What good is continuous improvement within a small cell or team? Sure they might become a little bit better, but the system they operate in will never change for the better. Not affecting other teams conditions for example.
Reason to change
In my opinon it’s because the urge to change is not strong enough. Because many of the questions that will be asked as we start to try to flow faster will challenge our current ways. That will cause organisational pain - if we are not ready to do something about that the pain will stay. If we do something about it - the pain goes away.
Sometimes those changes can be very challenging for an organisation. You never know what it can be; one instance that comes to mind is that we couldn’t have a person from one team sit next to other team. By contract. We’d get sued if we did.
But if we are already doing pretty good, make money and everyone is generally happy - I don’t think that organisations have the will power to change this. At least not fast enough to make a difference.
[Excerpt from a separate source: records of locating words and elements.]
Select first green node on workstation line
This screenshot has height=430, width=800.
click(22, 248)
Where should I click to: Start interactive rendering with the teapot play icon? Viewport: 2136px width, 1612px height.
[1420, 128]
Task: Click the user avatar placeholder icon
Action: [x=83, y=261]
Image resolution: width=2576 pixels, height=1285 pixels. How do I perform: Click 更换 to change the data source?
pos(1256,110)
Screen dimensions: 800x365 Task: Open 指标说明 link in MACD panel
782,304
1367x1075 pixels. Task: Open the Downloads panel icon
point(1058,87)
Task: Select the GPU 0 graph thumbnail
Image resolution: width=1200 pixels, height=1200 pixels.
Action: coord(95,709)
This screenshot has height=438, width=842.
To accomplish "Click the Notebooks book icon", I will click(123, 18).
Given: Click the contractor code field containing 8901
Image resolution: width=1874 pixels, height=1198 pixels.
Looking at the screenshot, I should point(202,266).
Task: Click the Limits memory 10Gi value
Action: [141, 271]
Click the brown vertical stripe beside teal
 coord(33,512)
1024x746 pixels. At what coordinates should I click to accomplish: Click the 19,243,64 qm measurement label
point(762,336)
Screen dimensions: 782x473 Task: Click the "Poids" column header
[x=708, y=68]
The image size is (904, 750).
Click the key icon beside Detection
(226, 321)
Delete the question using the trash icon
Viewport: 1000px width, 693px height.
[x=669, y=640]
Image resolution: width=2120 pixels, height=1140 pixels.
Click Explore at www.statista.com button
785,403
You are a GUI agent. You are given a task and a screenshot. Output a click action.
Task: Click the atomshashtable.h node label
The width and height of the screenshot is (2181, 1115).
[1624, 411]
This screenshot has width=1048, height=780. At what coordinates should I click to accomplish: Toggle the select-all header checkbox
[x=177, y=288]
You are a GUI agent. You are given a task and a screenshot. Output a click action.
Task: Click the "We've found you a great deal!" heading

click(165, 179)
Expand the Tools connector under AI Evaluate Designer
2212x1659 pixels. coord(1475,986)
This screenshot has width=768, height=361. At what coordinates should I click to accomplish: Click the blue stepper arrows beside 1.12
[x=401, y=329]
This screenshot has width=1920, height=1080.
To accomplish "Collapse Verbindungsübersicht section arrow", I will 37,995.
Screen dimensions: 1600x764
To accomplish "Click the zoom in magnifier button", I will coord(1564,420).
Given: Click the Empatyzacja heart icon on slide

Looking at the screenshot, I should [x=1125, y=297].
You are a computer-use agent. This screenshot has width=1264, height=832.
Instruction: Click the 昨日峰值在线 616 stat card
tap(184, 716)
One time I’ve lean implemented fast and smooth was in RS Bungsu, the Indonesian hospital I’m writing a book about. When we started to do this they:
- were virtually bankrupt
- a collapsed roof over 60% of the hospital area
- not valid permit
- no support from mother organisation, that wanted to sell the hospital
They were ready to challenge everything they did and do something different. We turned that hospital around in about 1,5 year into becoming profitable, renovated, certified and using a hypothesis driven business model.
The Toyota sensei above pointed firmly to the goal of the company; 1x1 flow and simple states:
is not optional no open for discussing
Everyone in the organisation knows that. And works together to achieve the vision. I’d love to hear that sometimes in organisations that want be more lean or agile.